> **Work item**: The reply must contain all of the records, unchanged.

── Source information

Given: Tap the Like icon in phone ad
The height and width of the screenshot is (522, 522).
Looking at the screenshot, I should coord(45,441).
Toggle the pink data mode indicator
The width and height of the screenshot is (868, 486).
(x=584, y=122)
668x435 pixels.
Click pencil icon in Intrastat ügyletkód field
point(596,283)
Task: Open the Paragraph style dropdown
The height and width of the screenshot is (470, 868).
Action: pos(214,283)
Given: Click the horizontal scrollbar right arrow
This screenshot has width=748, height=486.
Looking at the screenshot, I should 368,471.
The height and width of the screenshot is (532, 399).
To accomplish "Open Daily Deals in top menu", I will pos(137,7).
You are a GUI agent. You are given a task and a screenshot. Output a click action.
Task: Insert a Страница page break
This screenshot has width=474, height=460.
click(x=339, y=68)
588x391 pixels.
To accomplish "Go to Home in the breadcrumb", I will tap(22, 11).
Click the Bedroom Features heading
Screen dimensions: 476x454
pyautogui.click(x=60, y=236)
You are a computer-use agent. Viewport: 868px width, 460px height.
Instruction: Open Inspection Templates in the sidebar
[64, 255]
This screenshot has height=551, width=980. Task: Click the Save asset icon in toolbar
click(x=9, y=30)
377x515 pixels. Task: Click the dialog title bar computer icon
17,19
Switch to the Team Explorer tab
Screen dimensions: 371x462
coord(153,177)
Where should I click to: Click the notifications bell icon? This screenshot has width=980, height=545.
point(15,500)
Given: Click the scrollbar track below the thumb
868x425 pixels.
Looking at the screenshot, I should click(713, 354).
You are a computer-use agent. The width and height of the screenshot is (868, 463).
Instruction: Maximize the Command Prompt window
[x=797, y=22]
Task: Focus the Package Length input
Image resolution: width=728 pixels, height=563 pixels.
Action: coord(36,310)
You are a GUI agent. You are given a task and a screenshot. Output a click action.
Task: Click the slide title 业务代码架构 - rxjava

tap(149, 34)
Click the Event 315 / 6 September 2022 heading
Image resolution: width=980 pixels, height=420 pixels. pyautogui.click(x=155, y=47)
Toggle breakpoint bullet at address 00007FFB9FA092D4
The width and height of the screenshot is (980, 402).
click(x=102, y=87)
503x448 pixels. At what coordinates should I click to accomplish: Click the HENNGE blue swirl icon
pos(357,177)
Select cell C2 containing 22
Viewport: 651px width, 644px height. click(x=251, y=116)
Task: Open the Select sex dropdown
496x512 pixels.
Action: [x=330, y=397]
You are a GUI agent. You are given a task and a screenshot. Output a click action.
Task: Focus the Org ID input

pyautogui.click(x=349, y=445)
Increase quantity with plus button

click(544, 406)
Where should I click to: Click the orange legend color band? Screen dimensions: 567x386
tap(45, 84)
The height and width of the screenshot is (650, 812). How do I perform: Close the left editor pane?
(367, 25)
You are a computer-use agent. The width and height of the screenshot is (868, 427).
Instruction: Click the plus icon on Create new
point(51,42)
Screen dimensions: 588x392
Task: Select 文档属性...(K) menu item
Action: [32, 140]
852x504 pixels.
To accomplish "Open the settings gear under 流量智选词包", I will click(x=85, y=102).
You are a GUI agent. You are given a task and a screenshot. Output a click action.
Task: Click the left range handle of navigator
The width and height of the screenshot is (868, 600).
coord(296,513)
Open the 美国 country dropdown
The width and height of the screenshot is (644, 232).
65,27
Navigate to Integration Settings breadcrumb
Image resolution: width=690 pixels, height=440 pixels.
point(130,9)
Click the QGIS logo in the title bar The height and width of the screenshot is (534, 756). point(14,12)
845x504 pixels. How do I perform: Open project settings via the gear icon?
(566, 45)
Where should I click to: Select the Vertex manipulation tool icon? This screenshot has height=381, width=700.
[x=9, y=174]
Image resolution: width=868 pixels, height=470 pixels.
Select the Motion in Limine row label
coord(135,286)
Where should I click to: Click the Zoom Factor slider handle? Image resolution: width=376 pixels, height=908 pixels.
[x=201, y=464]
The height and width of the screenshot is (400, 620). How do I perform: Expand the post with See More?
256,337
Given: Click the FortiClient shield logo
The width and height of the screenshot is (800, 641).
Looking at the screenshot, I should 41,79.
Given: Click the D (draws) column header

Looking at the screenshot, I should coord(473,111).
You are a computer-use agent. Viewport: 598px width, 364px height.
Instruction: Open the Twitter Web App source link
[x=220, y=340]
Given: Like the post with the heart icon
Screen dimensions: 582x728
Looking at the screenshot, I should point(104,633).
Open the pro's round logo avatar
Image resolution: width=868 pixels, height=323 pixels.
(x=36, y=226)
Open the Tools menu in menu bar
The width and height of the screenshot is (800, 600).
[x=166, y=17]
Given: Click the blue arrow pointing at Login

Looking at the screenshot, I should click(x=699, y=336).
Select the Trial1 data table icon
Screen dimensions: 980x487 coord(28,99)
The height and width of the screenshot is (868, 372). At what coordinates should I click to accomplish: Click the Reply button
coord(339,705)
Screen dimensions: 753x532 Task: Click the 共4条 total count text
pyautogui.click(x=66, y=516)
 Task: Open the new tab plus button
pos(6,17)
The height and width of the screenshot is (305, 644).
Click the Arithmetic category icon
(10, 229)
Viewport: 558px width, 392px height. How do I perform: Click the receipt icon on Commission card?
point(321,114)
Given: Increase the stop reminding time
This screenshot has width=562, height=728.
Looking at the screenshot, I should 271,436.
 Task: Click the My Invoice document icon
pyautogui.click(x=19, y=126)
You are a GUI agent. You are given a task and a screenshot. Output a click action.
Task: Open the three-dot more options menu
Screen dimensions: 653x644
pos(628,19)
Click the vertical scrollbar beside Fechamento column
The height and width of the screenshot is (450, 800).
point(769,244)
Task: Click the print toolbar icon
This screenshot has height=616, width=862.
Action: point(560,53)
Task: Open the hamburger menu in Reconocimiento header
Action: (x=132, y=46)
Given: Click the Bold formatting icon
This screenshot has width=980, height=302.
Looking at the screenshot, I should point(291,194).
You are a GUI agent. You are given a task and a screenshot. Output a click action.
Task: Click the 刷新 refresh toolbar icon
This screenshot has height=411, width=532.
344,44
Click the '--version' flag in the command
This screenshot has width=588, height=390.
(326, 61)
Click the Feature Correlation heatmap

────

> **Response to this task**:
Given: Tap the Like icon in phone ad
The height and width of the screenshot is (522, 522).
Looking at the screenshot, I should coord(45,441).
Toggle the pink data mode indicator
The width and height of the screenshot is (868, 486).
(x=584, y=122)
668x435 pixels.
Click pencil icon in Intrastat ügyletkód field
point(596,283)
Task: Open the Paragraph style dropdown
The height and width of the screenshot is (470, 868).
Action: pos(214,283)
Given: Click the horizontal scrollbar right arrow
This screenshot has width=748, height=486.
Looking at the screenshot, I should 368,471.
The height and width of the screenshot is (532, 399).
To accomplish "Open Daily Deals in top menu", I will pos(137,7).
You are a GUI agent. You are given a task and a screenshot. Output a click action.
Task: Insert a Страница page break
This screenshot has width=474, height=460.
click(x=339, y=68)
588x391 pixels.
To accomplish "Go to Home in the breadcrumb", I will tap(22, 11).
Click the Bedroom Features heading
Screen dimensions: 476x454
pyautogui.click(x=60, y=236)
You are a computer-use agent. Viewport: 868px width, 460px height.
Instruction: Open Inspection Templates in the sidebar
[64, 255]
This screenshot has height=551, width=980. Task: Click the Save asset icon in toolbar
click(x=9, y=30)
377x515 pixels. Task: Click the dialog title bar computer icon
17,19
Switch to the Team Explorer tab
Screen dimensions: 371x462
coord(153,177)
Where should I click to: Click the notifications bell icon? This screenshot has width=980, height=545.
point(15,500)
Given: Click the scrollbar track below the thumb
868x425 pixels.
Looking at the screenshot, I should click(713, 354).
You are a computer-use agent. The width and height of the screenshot is (868, 463).
Instruction: Maximize the Command Prompt window
[x=797, y=22]
Task: Focus the Package Length input
Image resolution: width=728 pixels, height=563 pixels.
Action: coord(36,310)
You are a GUI agent. You are given a task and a screenshot. Output a click action.
Task: Click the slide title 业务代码架构 - rxjava

tap(149, 34)
Click the Event 315 / 6 September 2022 heading
Image resolution: width=980 pixels, height=420 pixels. pyautogui.click(x=155, y=47)
Toggle breakpoint bullet at address 00007FFB9FA092D4
The width and height of the screenshot is (980, 402).
click(x=102, y=87)
503x448 pixels. At what coordinates should I click to accomplish: Click the HENNGE blue swirl icon
pos(357,177)
Select cell C2 containing 22
Viewport: 651px width, 644px height. click(x=251, y=116)
Task: Open the Select sex dropdown
496x512 pixels.
Action: [x=330, y=397]
You are a GUI agent. You are given a task and a screenshot. Output a click action.
Task: Focus the Org ID input

pyautogui.click(x=349, y=445)
Increase quantity with plus button

click(544, 406)
Where should I click to: Click the orange legend color band? Screen dimensions: 567x386
tap(45, 84)
The height and width of the screenshot is (650, 812). How do I perform: Close the left editor pane?
(367, 25)
You are a computer-use agent. The width and height of the screenshot is (868, 427).
Instruction: Click the plus icon on Create new
point(51,42)
Screen dimensions: 588x392
Task: Select 文档属性...(K) menu item
Action: [32, 140]
852x504 pixels.
To accomplish "Open the settings gear under 流量智选词包", I will click(x=85, y=102).
You are a GUI agent. You are given a task and a screenshot. Output a click action.
Task: Click the left range handle of navigator
The width and height of the screenshot is (868, 600).
coord(296,513)
Open the 美国 country dropdown
The width and height of the screenshot is (644, 232).
65,27
Navigate to Integration Settings breadcrumb
Image resolution: width=690 pixels, height=440 pixels.
point(130,9)
Click the QGIS logo in the title bar The height and width of the screenshot is (534, 756). point(14,12)
845x504 pixels. How do I perform: Open project settings via the gear icon?
(566, 45)
Where should I click to: Select the Vertex manipulation tool icon? This screenshot has height=381, width=700.
[x=9, y=174]
Image resolution: width=868 pixels, height=470 pixels.
Select the Motion in Limine row label
coord(135,286)
Where should I click to: Click the Zoom Factor slider handle? Image resolution: width=376 pixels, height=908 pixels.
[x=201, y=464]
The height and width of the screenshot is (400, 620). How do I perform: Expand the post with See More?
256,337
Given: Click the FortiClient shield logo
The width and height of the screenshot is (800, 641).
Looking at the screenshot, I should 41,79.
Given: Click the D (draws) column header

Looking at the screenshot, I should coord(473,111).
You are a computer-use agent. Viewport: 598px width, 364px height.
Instruction: Open the Twitter Web App source link
[x=220, y=340]
Given: Like the post with the heart icon
Screen dimensions: 582x728
Looking at the screenshot, I should point(104,633).
Open the pro's round logo avatar
Image resolution: width=868 pixels, height=323 pixels.
(x=36, y=226)
Open the Tools menu in menu bar
The width and height of the screenshot is (800, 600).
[x=166, y=17]
Given: Click the blue arrow pointing at Login

Looking at the screenshot, I should click(x=699, y=336).
Select the Trial1 data table icon
Screen dimensions: 980x487 coord(28,99)
The height and width of the screenshot is (868, 372). At what coordinates should I click to accomplish: Click the Reply button
coord(339,705)
Screen dimensions: 753x532 Task: Click the 共4条 total count text
pyautogui.click(x=66, y=516)
 Task: Open the new tab plus button
pos(6,17)
The height and width of the screenshot is (305, 644).
Click the Arithmetic category icon
(10, 229)
Viewport: 558px width, 392px height. How do I perform: Click the receipt icon on Commission card?
point(321,114)
Given: Increase the stop reminding time
This screenshot has width=562, height=728.
Looking at the screenshot, I should 271,436.
 Task: Click the My Invoice document icon
pyautogui.click(x=19, y=126)
You are a GUI agent. You are given a task and a screenshot. Output a click action.
Task: Open the three-dot more options menu
Screen dimensions: 653x644
pos(628,19)
Click the vertical scrollbar beside Fechamento column
The height and width of the screenshot is (450, 800).
point(769,244)
Task: Click the print toolbar icon
This screenshot has height=616, width=862.
Action: point(560,53)
Task: Open the hamburger menu in Reconocimiento header
Action: (x=132, y=46)
Given: Click the Bold formatting icon
This screenshot has width=980, height=302.
Looking at the screenshot, I should point(291,194).
You are a GUI agent. You are given a task and a screenshot. Output a click action.
Task: Click the 刷新 refresh toolbar icon
This screenshot has height=411, width=532.
344,44
Click the '--version' flag in the command
This screenshot has width=588, height=390.
(326, 61)
Click the Feature Correlation heatmap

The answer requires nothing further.